START Data supplied

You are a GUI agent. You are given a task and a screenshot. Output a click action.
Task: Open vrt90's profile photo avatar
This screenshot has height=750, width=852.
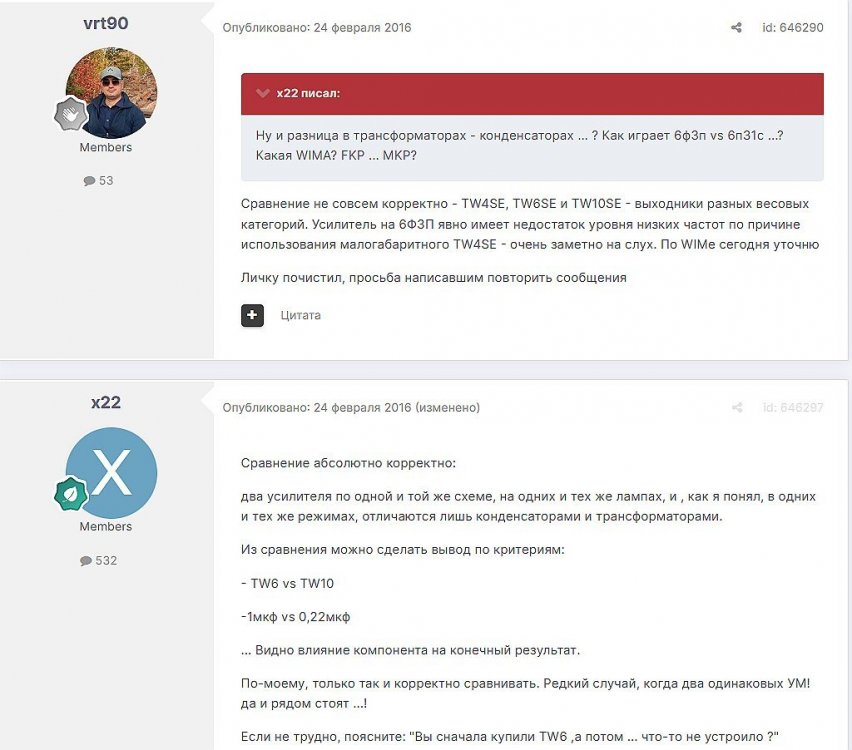click(111, 92)
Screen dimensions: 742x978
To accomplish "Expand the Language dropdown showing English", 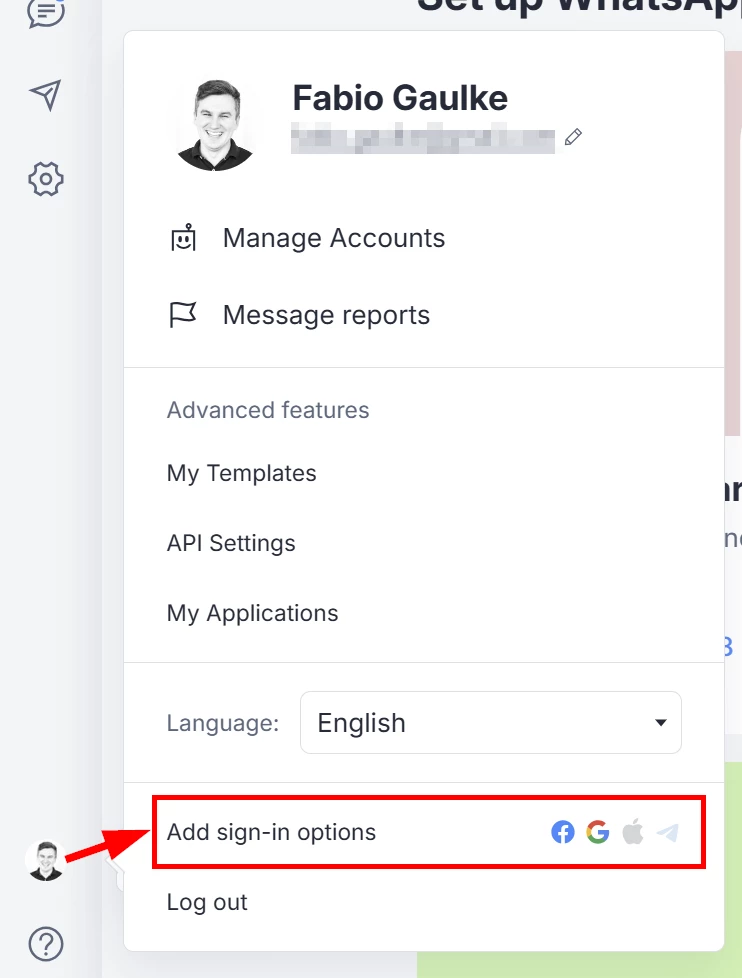I will click(x=491, y=722).
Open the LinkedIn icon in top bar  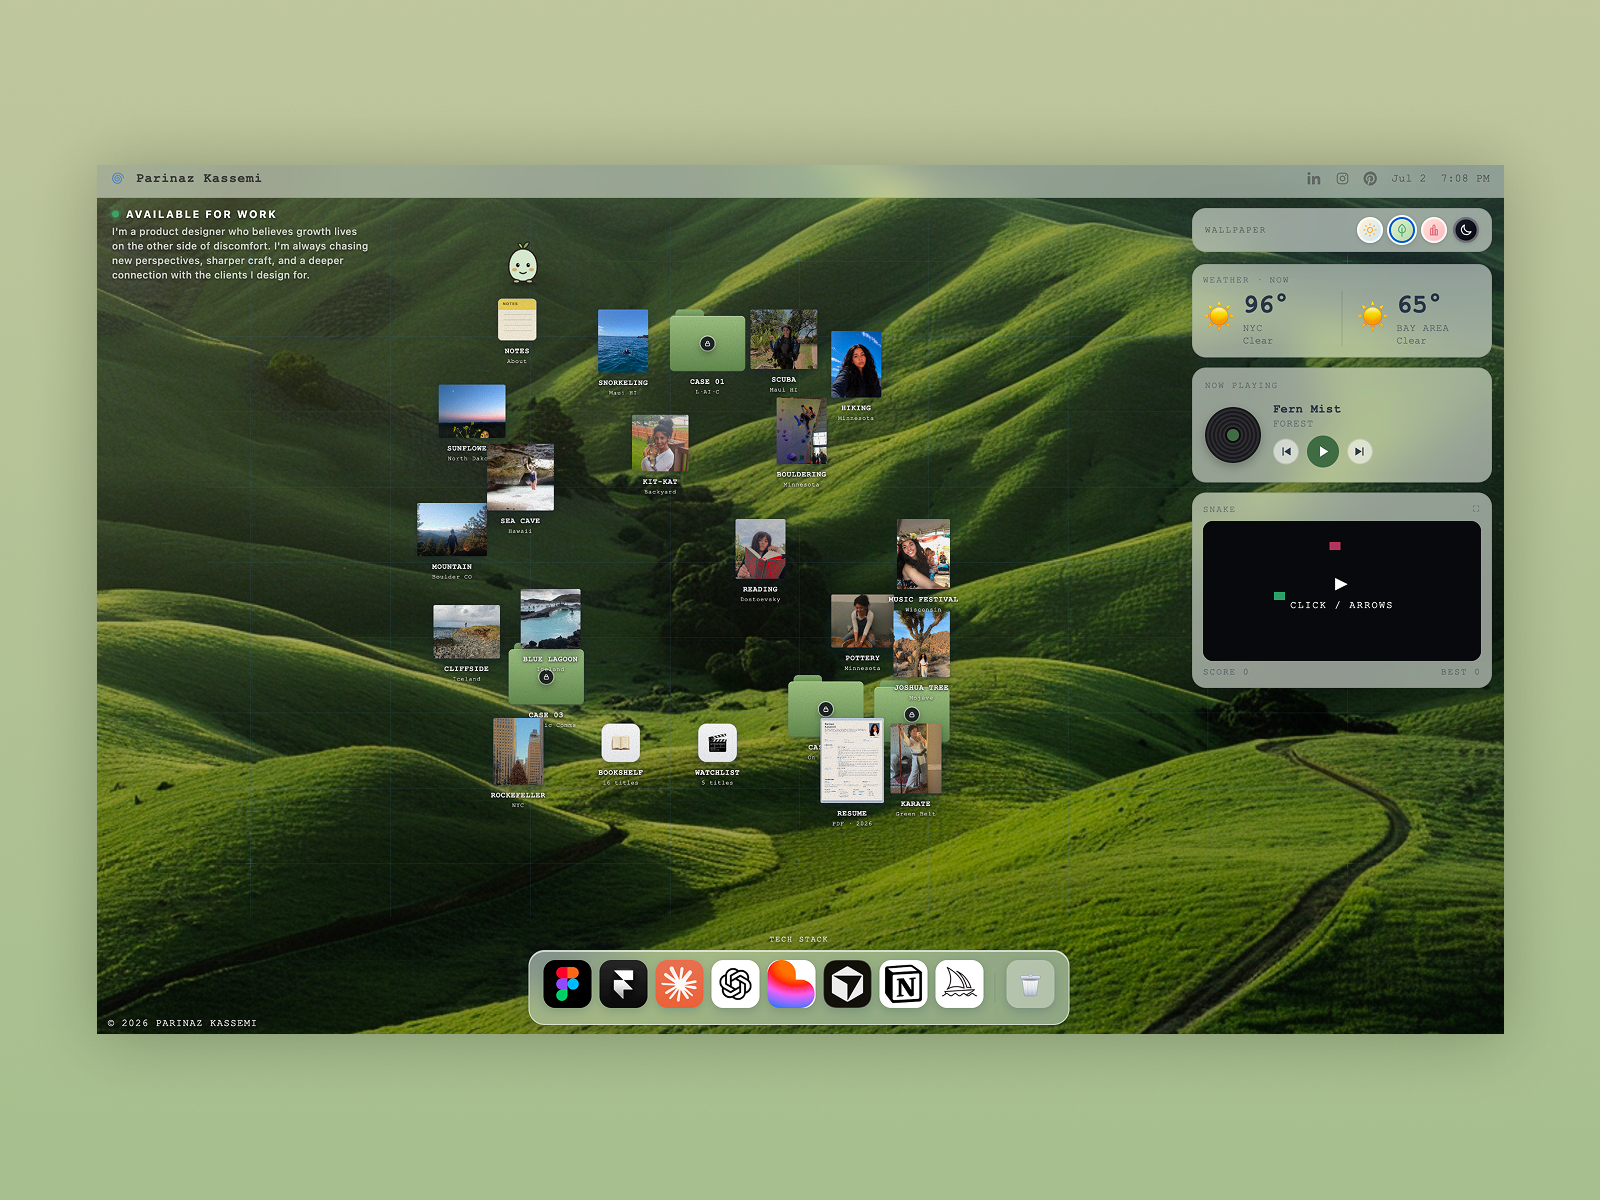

END Data supplied

#### [Task prompt]
Please return, exactly as written, the lines from the first line of the records above through the line containing "Screen dimensions: 742x978", both included, leaving out any pictures.

#### [Output of the task]
You are a GUI agent. You are given a task and a screenshot. Output a click action.
Task: Open vrt90's profile photo avatar
This screenshot has height=750, width=852.
click(111, 92)
Screen dimensions: 742x978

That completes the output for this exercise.